(Dataset items)
Content starts

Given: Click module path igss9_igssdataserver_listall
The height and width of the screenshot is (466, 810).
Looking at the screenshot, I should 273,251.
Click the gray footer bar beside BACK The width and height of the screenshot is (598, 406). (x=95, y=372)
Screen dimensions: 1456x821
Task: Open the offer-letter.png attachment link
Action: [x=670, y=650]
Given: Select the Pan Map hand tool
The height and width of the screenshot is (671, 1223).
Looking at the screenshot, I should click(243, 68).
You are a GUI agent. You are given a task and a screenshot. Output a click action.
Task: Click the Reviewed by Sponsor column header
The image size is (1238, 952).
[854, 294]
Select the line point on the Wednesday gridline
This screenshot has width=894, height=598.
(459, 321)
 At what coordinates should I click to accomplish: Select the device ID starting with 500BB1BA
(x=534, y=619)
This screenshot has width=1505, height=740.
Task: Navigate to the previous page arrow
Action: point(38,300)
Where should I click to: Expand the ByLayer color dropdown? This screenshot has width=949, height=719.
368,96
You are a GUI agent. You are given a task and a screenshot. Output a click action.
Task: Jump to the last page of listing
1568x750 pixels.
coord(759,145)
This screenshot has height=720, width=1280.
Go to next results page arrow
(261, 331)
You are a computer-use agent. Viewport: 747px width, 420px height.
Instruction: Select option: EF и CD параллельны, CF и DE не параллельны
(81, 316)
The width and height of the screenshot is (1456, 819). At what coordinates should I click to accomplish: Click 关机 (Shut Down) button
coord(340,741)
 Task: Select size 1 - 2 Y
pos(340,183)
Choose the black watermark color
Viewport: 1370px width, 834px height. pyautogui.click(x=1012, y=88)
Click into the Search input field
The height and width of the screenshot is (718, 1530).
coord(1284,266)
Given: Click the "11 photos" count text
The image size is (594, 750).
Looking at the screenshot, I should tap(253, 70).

Content ends

**WHAT YOU NEED TO DO**
Would you retype exactly the lines above, from the line with "The height and width of the screenshot is (671, 1223)." to the line with "Select the line", with both end lines kept and nothing more?

**THE ANSWER**
The height and width of the screenshot is (671, 1223).
Looking at the screenshot, I should click(243, 68).
You are a GUI agent. You are given a task and a screenshot. Output a click action.
Task: Click the Reviewed by Sponsor column header
The image size is (1238, 952).
[854, 294]
Select the line point on the Wednesday gridline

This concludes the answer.